3. Too many actions at various areas of the card
One of the most valuable things about cards is how well they work as bite sized chunks of content that are gateways to additional info or actions that users can take. This means that it's sometimes tempting to pack cards with tons of actions in every area of the card. A gear in the top left, or a trash can on the top right may seem like a good use of space, but turning every aspect of the card into a link can be be more confusing than helpful to your user.
This link overload is often at the behest of a client or project owner and it can sometimes be easier just to add the actions rather than fight the battle. We encourage our designers to think through what actions are necessary on any given level and to potentially group the actions by importance or type. This allows us to unify the few key actions to their easily found spot at the bottom of each card.
4. Overloading cards with content
Cards do a great job of breaking down large amounts of data into small digestible bits. They are especially fantastic for getting a quick snapshot of a project, a document, or a news story, but can sometimes tempt us to continue piling on content. Adding an Image, a button, a description, a chart, or a graph can seem like a helpful way to give users everything they're looking for, but more often it ends up overloading their ability to focus.

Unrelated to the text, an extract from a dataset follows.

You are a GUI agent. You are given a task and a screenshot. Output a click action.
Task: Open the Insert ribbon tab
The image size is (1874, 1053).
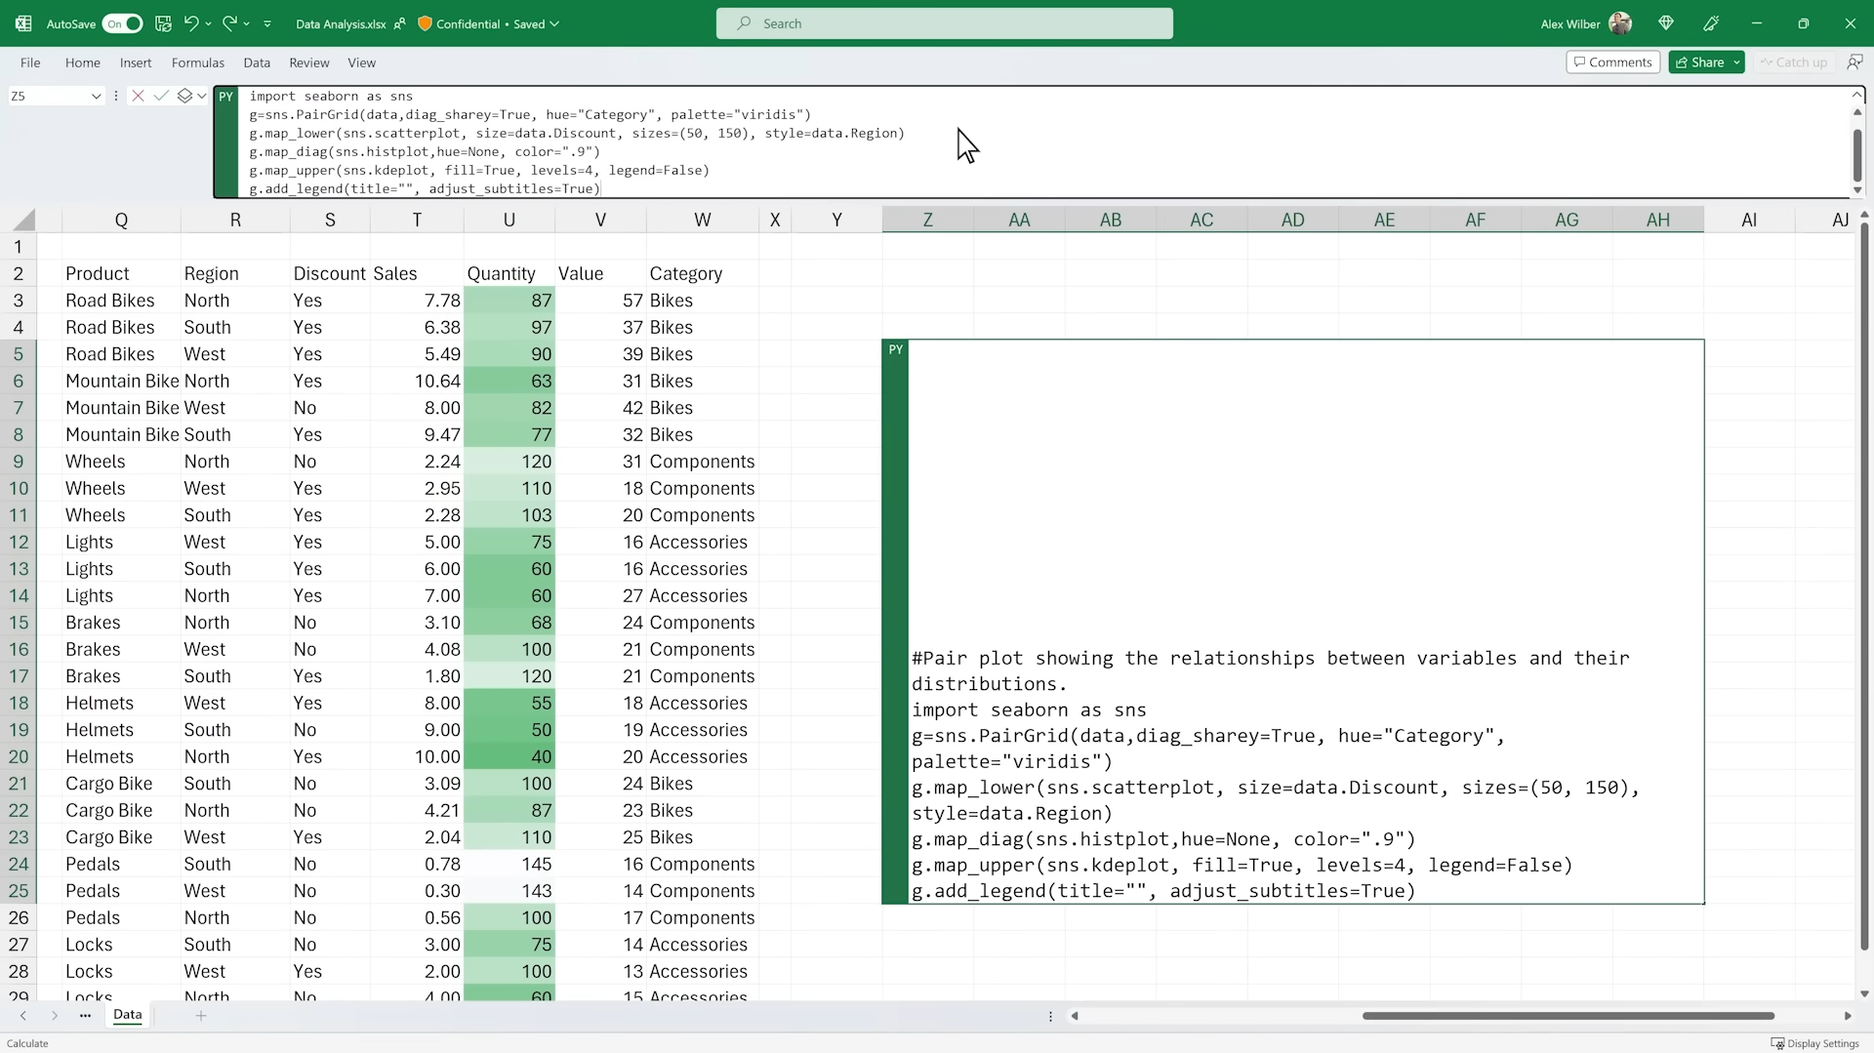pyautogui.click(x=136, y=62)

Outlining your primary content, secondary content and tertiary content is a great way to keep the card focused and allow users to take action to see more content. To do this we must know who is using our product and why they're coming to this page. We can then help rule out outliers and trim our card data to the minimum users need to see before they choose to take action and drill down.

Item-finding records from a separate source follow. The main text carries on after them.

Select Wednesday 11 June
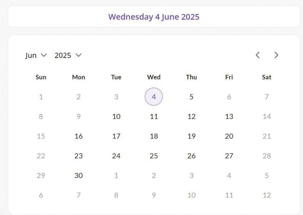This screenshot has height=215, width=303. 154,117
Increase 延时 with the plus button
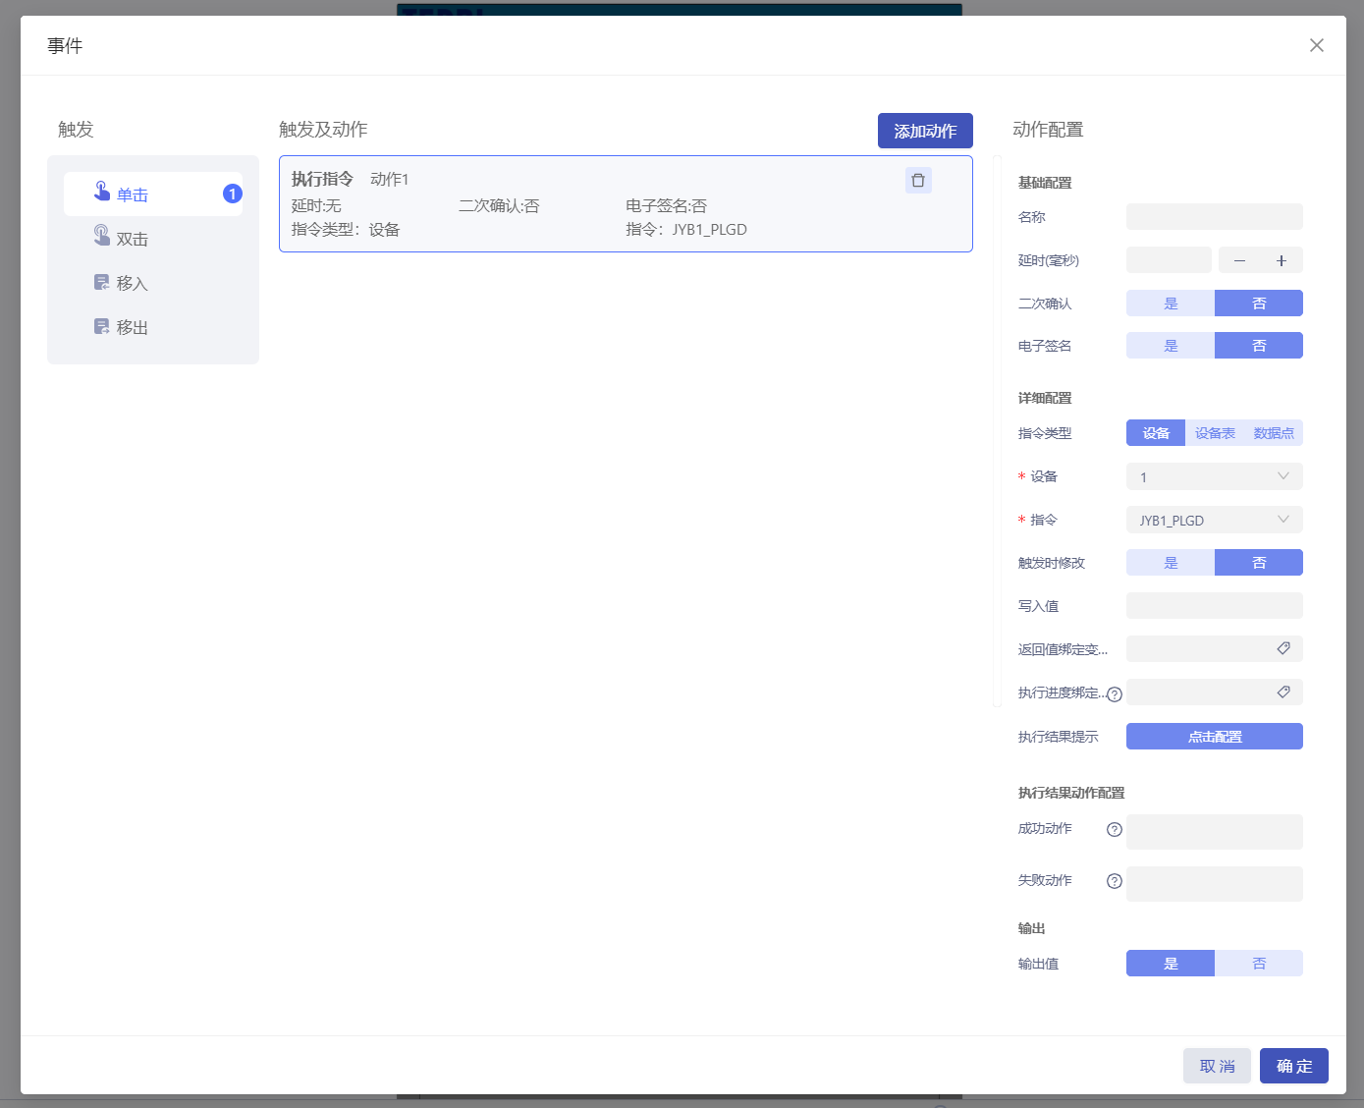 pyautogui.click(x=1281, y=260)
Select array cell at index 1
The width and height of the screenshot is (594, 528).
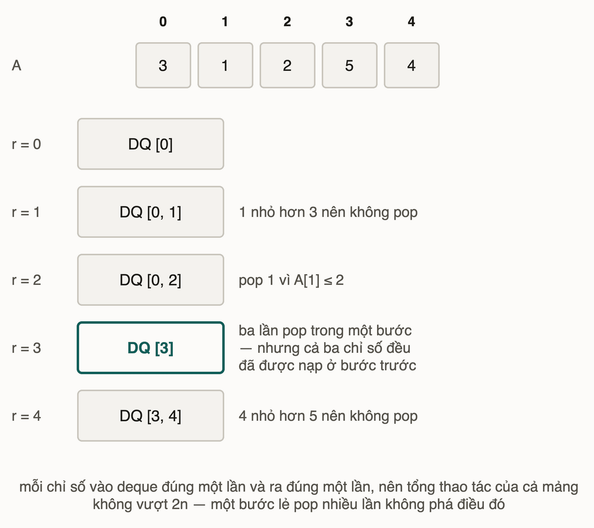tap(225, 66)
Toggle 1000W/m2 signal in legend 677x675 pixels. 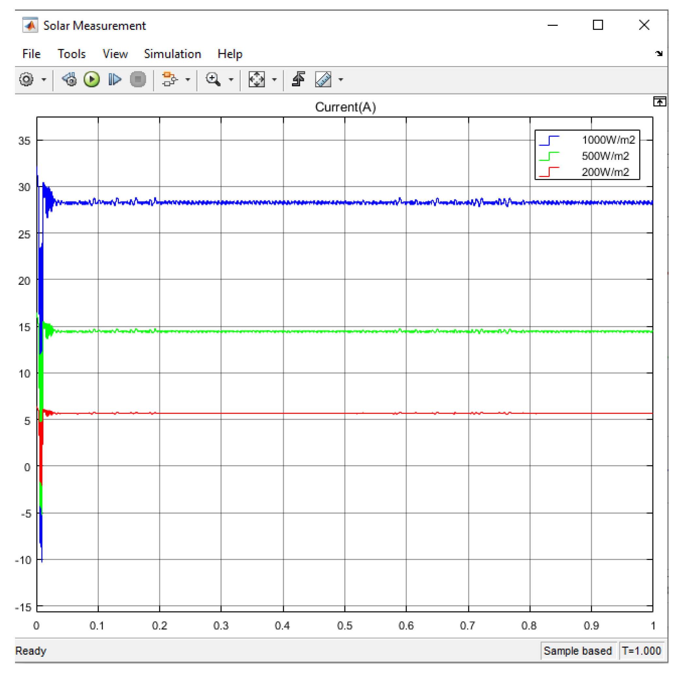click(x=608, y=140)
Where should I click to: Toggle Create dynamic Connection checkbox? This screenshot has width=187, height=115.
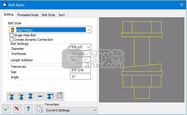[11, 40]
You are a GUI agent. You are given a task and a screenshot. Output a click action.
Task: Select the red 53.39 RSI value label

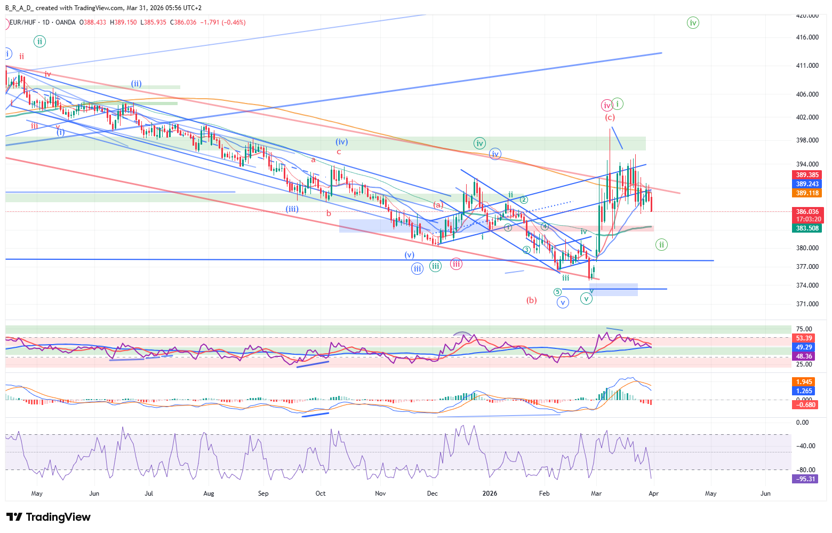pyautogui.click(x=804, y=338)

5. Forcing a visual when one isn't needed
We've all seen pretty Dribbble shots with amazing photography, illustrations or icons in the header of a card. This makes the card feel visually striking and can split up some of the typographic content, but sometimes our cards' purpose doesn't have a visual that is part of the cards' primary reason for being. We leave a gray place holder in the wireframes and assume we'll figure out it's purpose when we start visual explorations.

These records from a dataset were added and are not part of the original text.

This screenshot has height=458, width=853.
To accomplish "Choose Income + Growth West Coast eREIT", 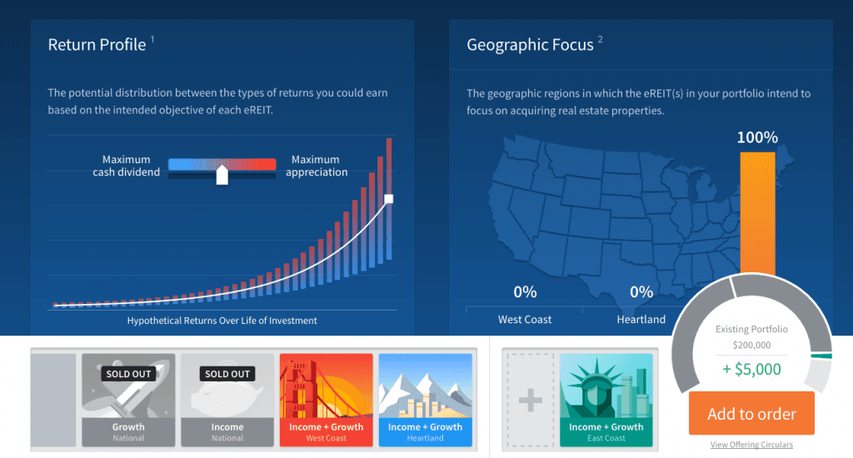I will (327, 400).
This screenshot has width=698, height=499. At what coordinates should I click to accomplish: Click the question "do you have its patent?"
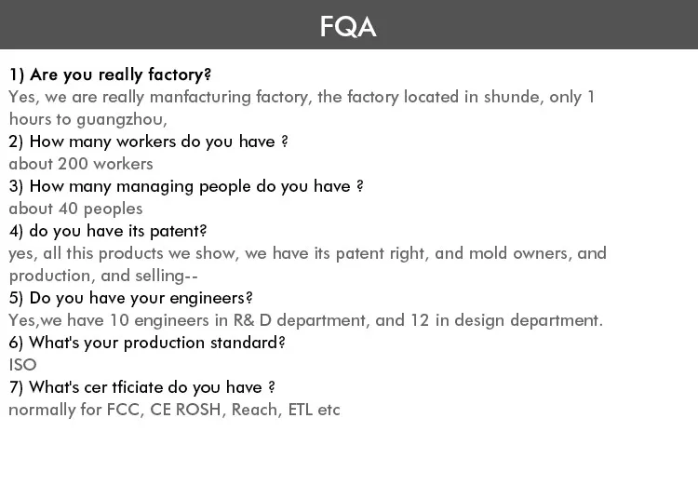coord(108,231)
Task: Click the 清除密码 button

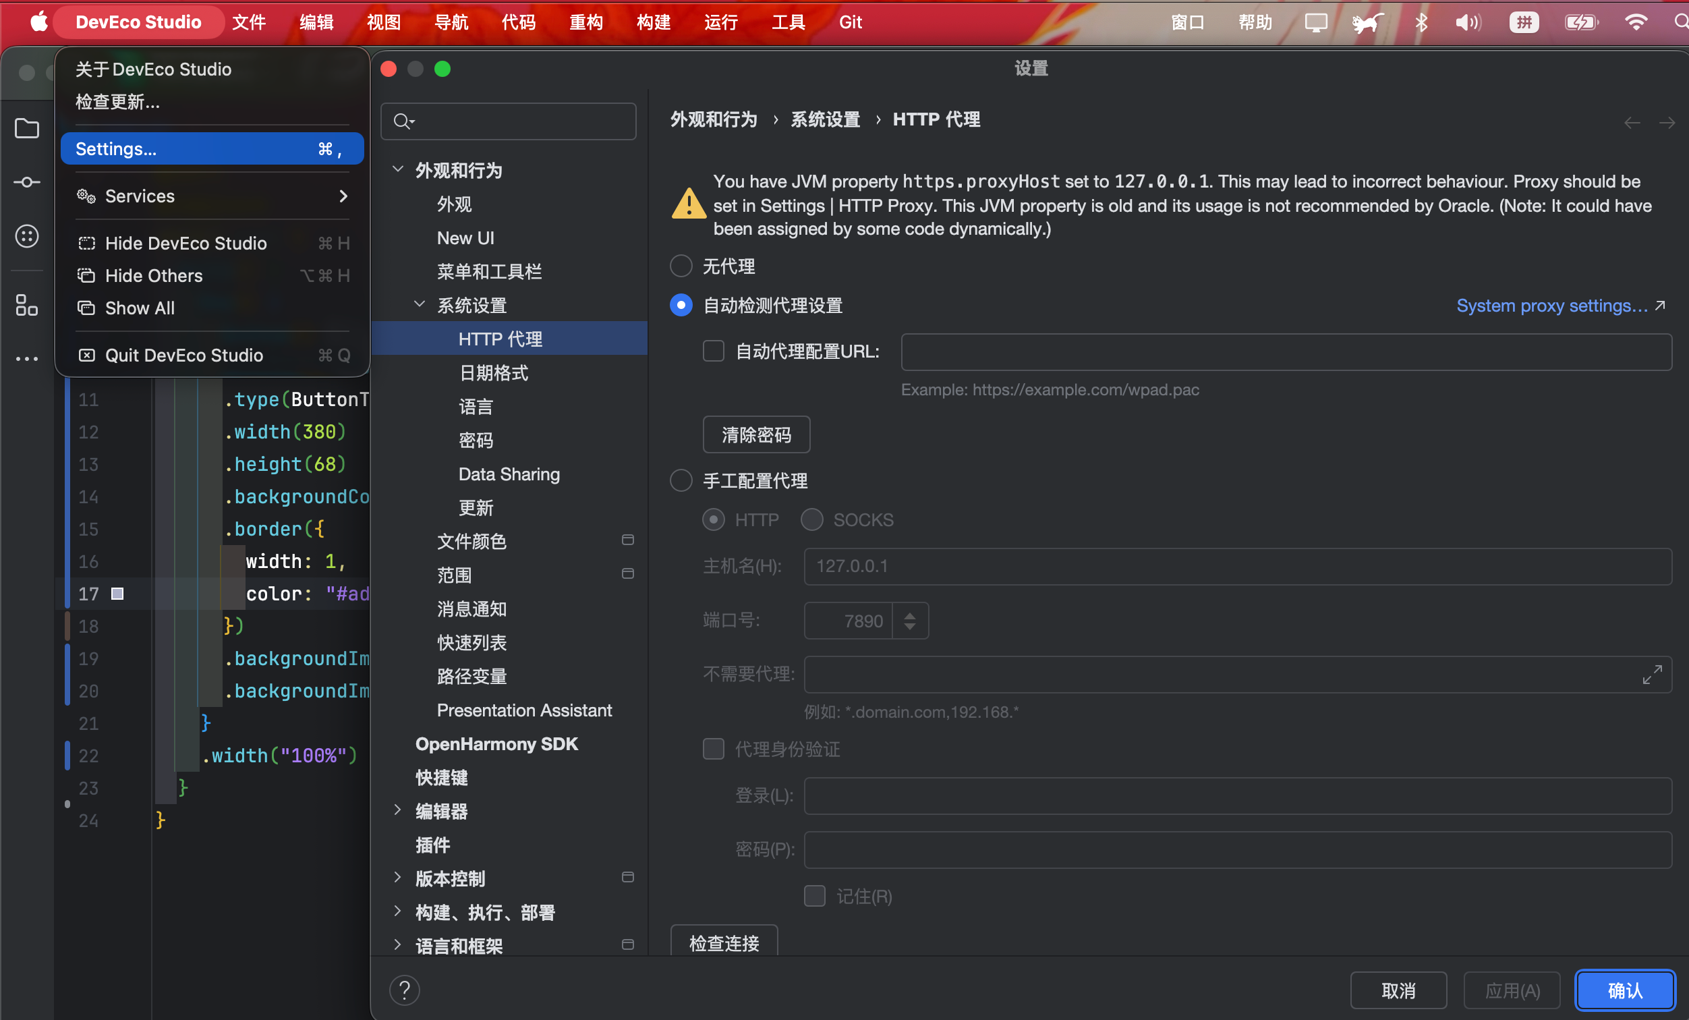Action: (755, 435)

When our designers add an image onto a card we often ask for the 'why'. Why does this need an image or an icon? Does this help the user better find content they're looking for, or will it simply become visual noise as users leave the default icon? This is usually a symptom of poor understanding of composition and needing an image or icon to balance out the cars, or separate the content. A great way to combat this is to do some typographic explorations and work with content order and hierarchy till the cards look balanced and clear.
Play Your Cards Right
Card design has been a welcomed force on the web and the ZURB team has been embracing them in our design work for years. We've explored them in websites and web apps in every industry from finance to biotech and have always found them to be a flexible part of a well oiled design. We've even noticed that In recent months as our designers have been coding within Foundation 6 that there has been an increase in projects with card components built from the ground up. While there's nothing wrong from coding a component from scratch, the team has taken the most solid use cases for cards and has added them into the forthcoming Foundation 6.3. This means cards will be even easier to use in your next project, but just make sure you're not falling into any of these pitfalls while using them.
We're testing out Cards in the Foundation 6.3 Release Candidate now with a full release coming December 15th!